Foreign policy hasn't been given that much of a run in presidential campaigning -- maybe that just another indicator of how bad we've gotten about it as a nation. Sometimes it seems as though half of America wishes there weren't such a thing as "foreign." It makes them uncomfortable and insecure. If we only ran the whole damn planet...
As the New York Times points out, the Bhutto assassination has provided the opportunity for a little foreign policy quiz. How did the candidates react? Well, here they are in countdown form -- worst first -- with implied editorial comments in italics:
Mike Huckabee, the leading Republican in polls of Iowa caucusgoers, found himself on the defensive on Friday, trying to clarify earlier remarks in which he said the chaos in Pakistan underscored the need to build a fence on the American border with Mexico, and that “any unusual activity of Pakistanis coming into the country” should be monitored.

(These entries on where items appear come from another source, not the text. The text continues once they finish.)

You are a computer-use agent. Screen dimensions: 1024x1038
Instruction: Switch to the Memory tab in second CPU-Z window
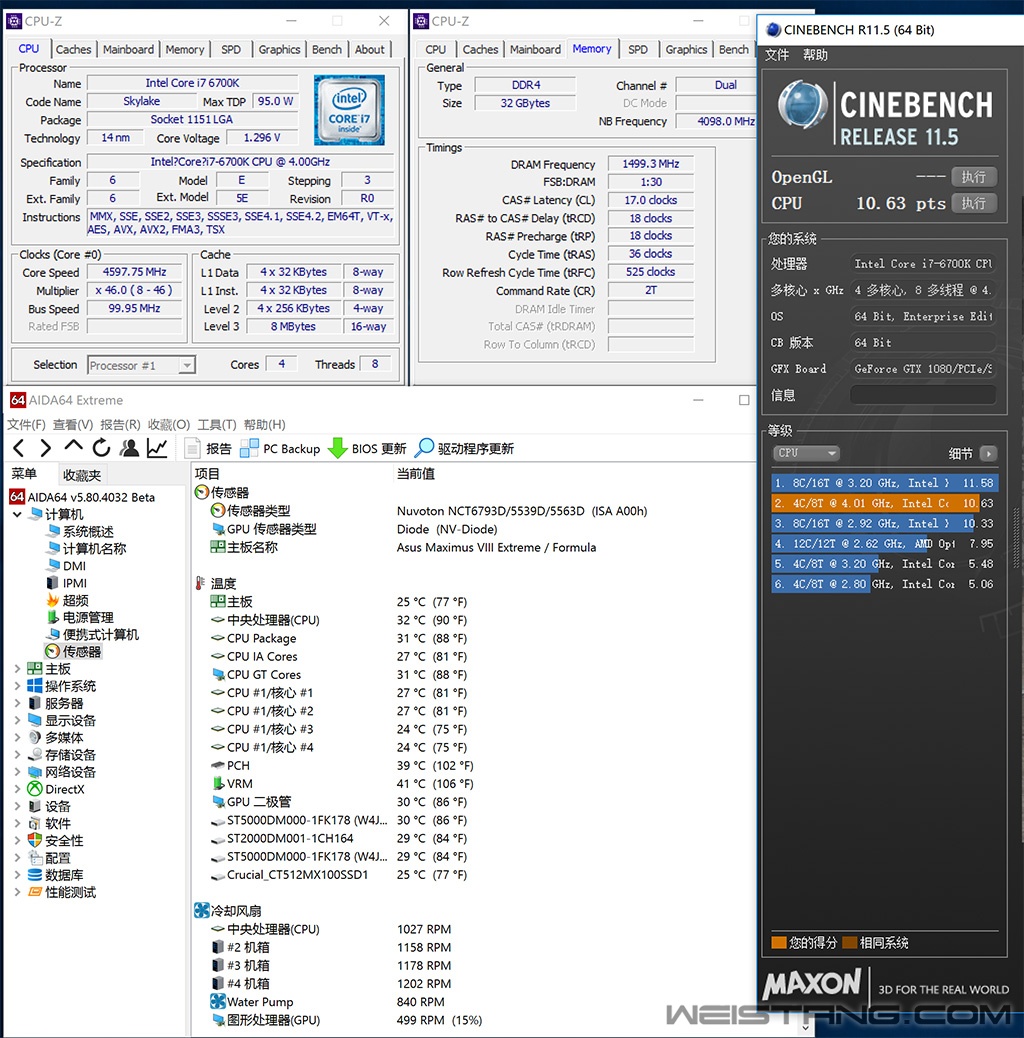point(592,48)
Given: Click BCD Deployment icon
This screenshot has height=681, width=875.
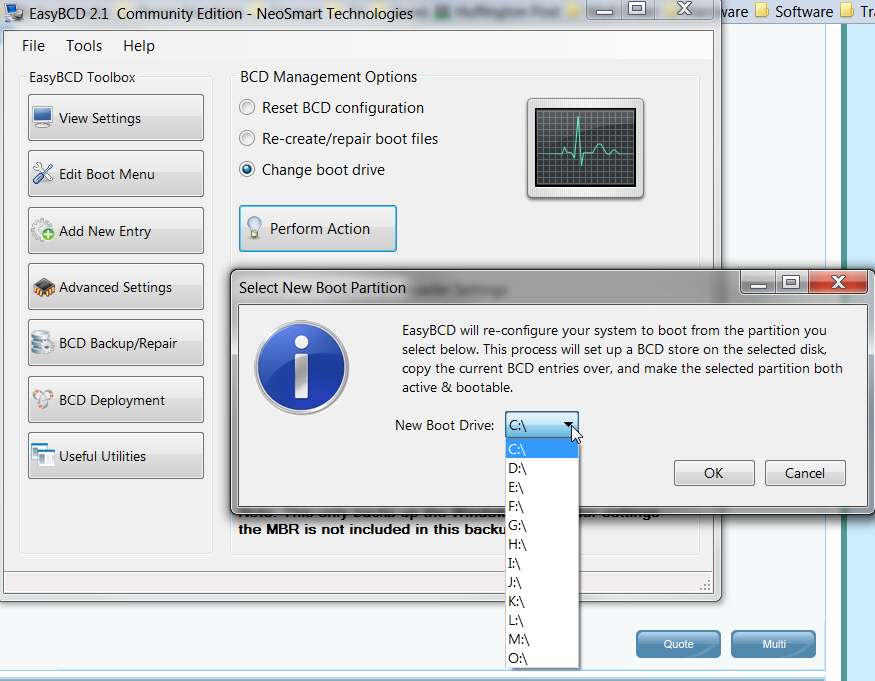Looking at the screenshot, I should click(42, 400).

Mitt Romney said that, if he had been president, he would have gathered information from “our C.I.A. bureau chief in Islamabad.” The Central Intelligence Agency has station chiefs, not bureau chiefs. (That said, Mr. Romney, a former governor of Massachusetts, invoked Mr. Reagan on Friday as a great foreign policy leader, and noted, “he was a governor, not a so-called foreign policy expert.”)
Most of the candidates talked Friday about the need for democracy in Pakistan, and no one has stressed that theme more frequently than President Bush himself. But as the complexity of the situation there has set in on the Bush administration in recent years, the talk of democracy has contrasted sharply with the need for stability (something Rudolph W. Giuliani talked about Friday).

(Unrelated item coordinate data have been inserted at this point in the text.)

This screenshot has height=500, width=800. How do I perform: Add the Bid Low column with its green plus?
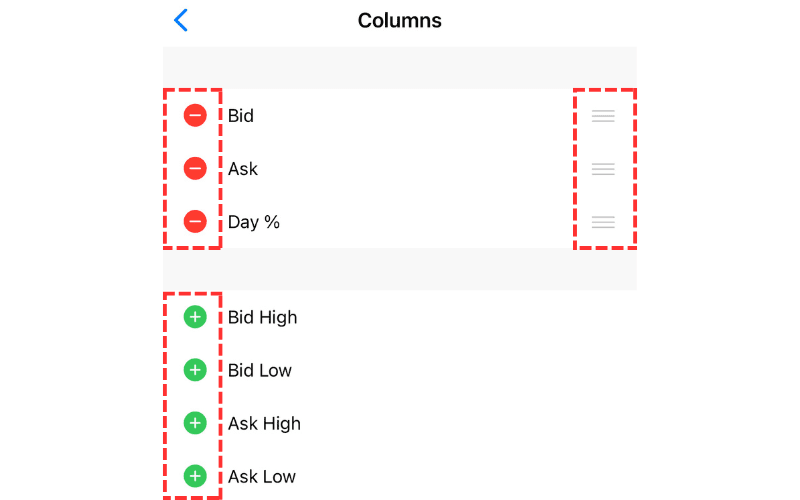pyautogui.click(x=195, y=371)

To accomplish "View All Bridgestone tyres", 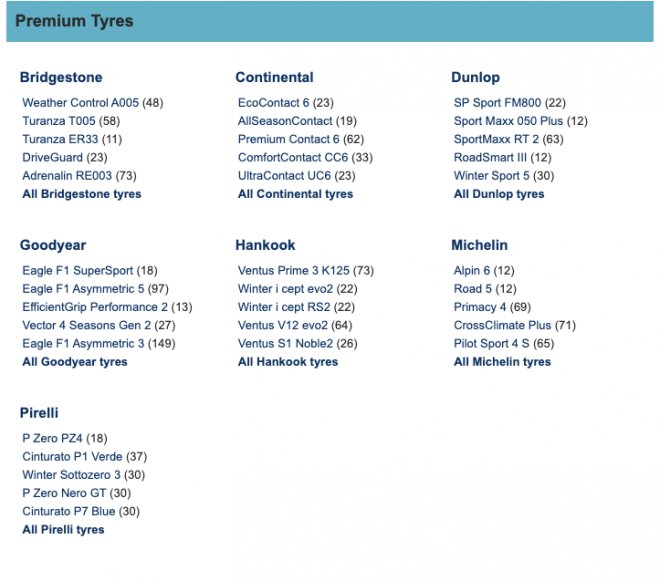I will [81, 194].
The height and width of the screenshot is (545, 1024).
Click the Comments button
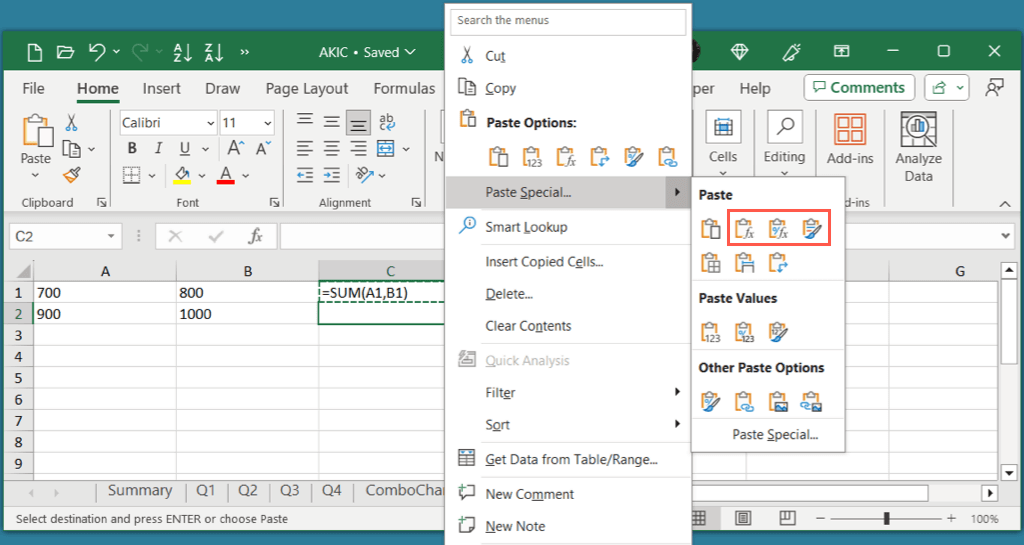[860, 88]
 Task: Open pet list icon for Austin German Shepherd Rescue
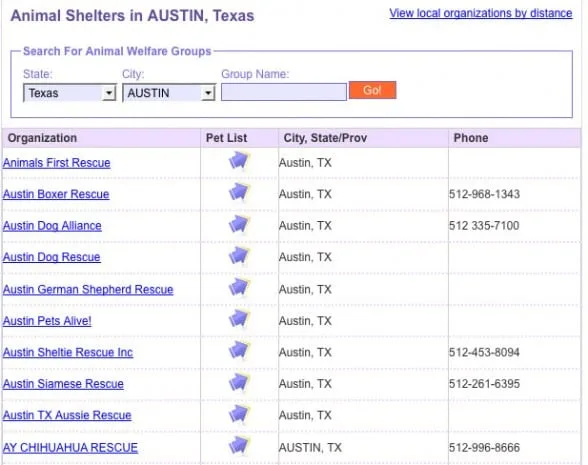[x=238, y=288]

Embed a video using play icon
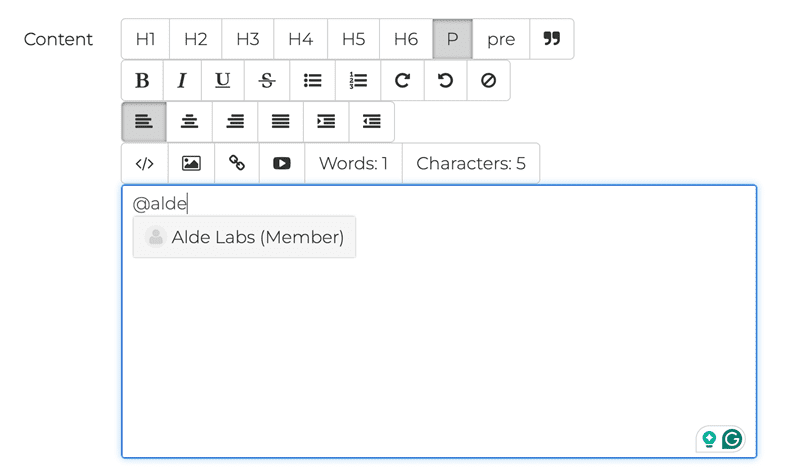[282, 163]
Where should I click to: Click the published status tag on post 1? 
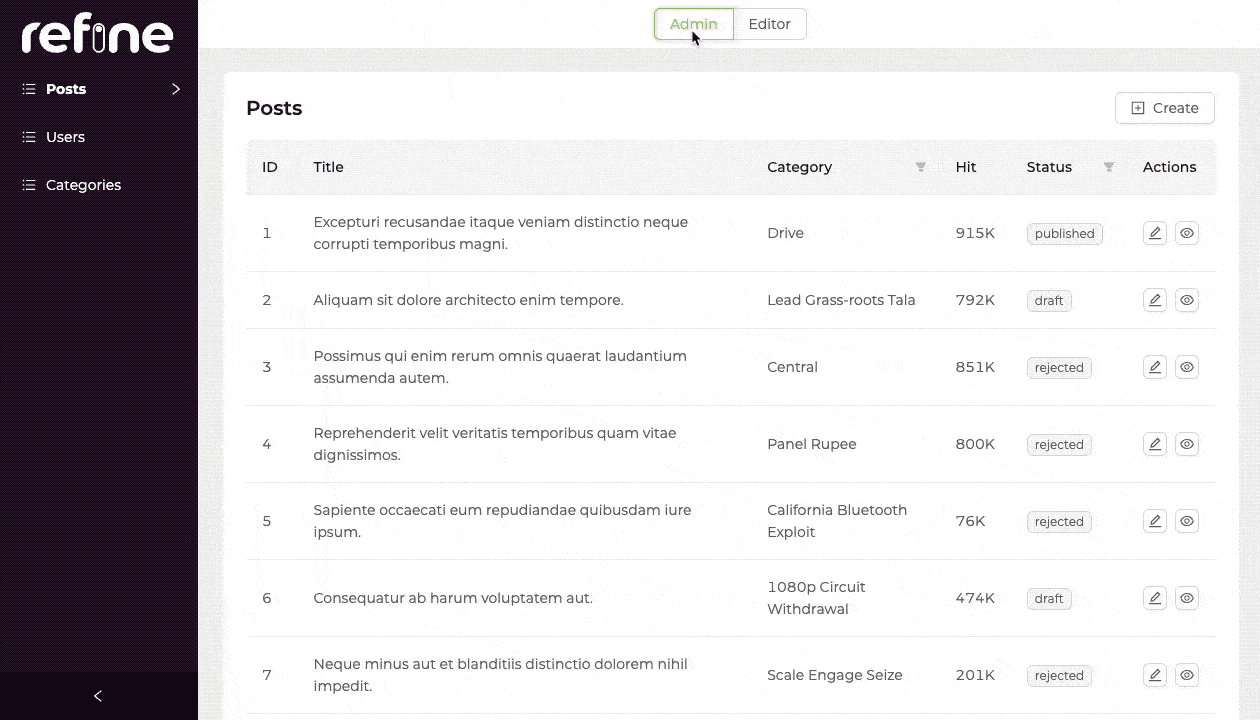[x=1064, y=234]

Senators John McCain, Republican of Arizona, and Hillary Rodham Clinton, Democrat of New York, spent the day asserting their own personal expertise: their private conversations with Ms. Bhutto and Mr. Musharraf, their visits to Pakistan and their concerns about fallout affecting the nation’s nuclear arsenal to the hunt for Osama bin Laden. Mr. McCain, speaking in New Hampshire, also sought to convey leader-to-leader chemistry when he called Mr. Musharraf a “personally scrupulously honest” man who deserved “the benefit of the doubt” on uniting Pakistan.

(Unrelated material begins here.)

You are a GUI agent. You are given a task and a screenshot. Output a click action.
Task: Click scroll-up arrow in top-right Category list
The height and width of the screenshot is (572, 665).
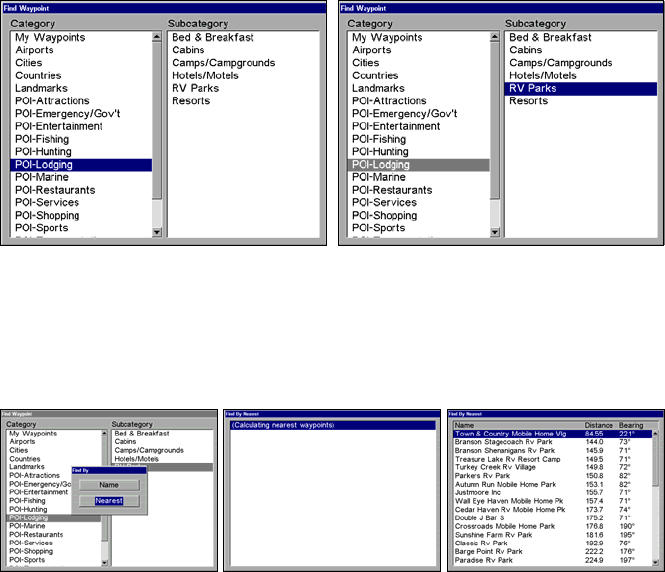coord(494,37)
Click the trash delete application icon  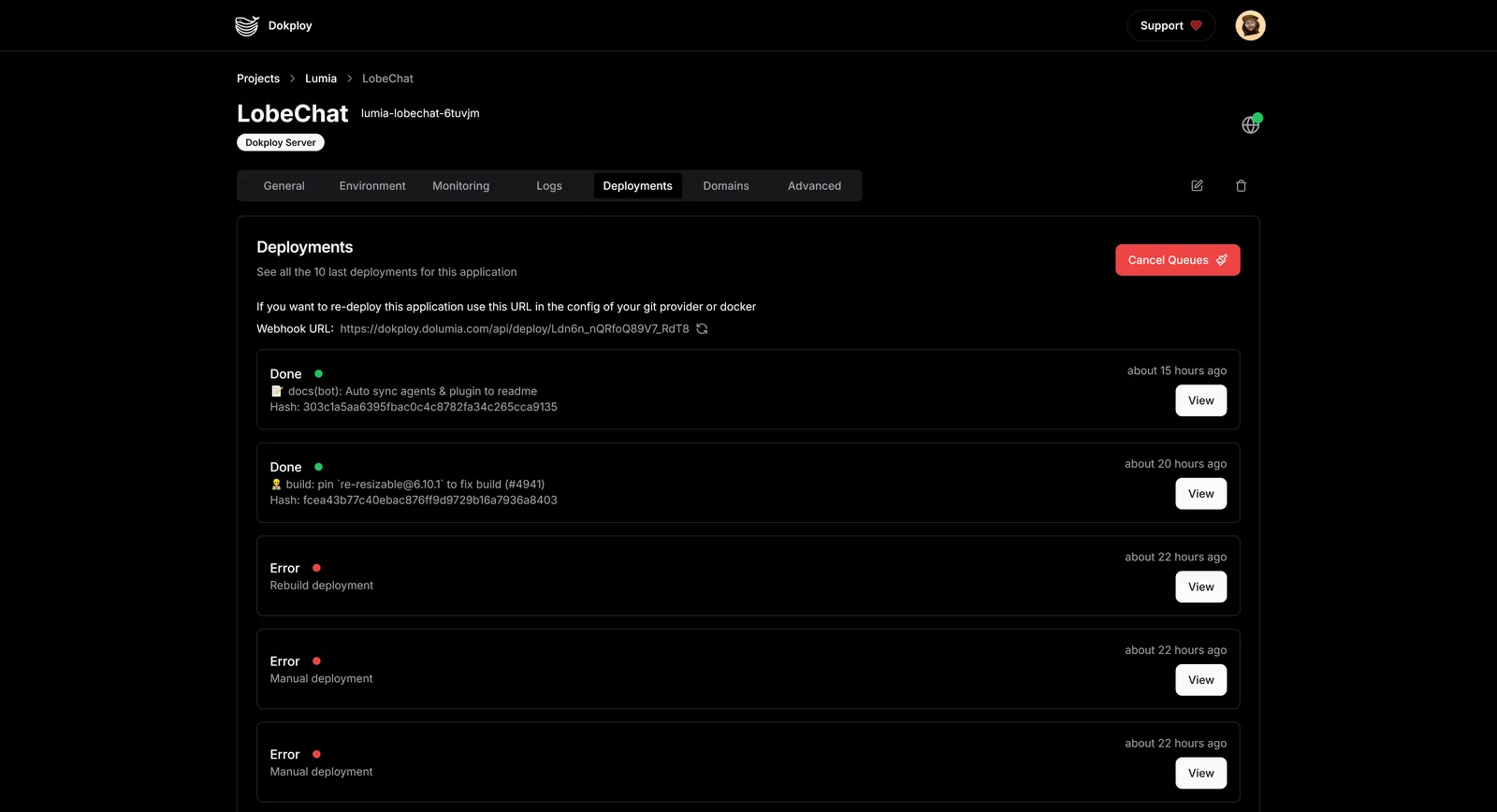[x=1241, y=186]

Mr. Biden tried to sound presidential as he expressed concern about loose nuclear weapons in Pakistan, and he also emphasized his foresight by noting that he had long called Pakistan “the most dangerous nation on the planet.”
Mr. Richardson, a former diplomat, made an effort to cast himself as a man of action, meanwhile, calling for President Pervez Musharraf of Pakistan to step down.
Senator Barack Obama of Illinois tried to sound like both a leader and a candidate on Pakistan on Friday. At one point, he said he would suspend some military aid to Pakistan if the government did not hold free elections and clamp down on terrorist groups. At another point, though, he suggested that the war in Iraq — which his rivals Mrs. Clinton, John Edwards and others had voted for — had “resulted in us taking our eye off the ball” in pursuing Al Qaeda and bringing stability to the region.
NB: Juan Cole has much better quotes from Clinton, putting her a step ahead of Obama.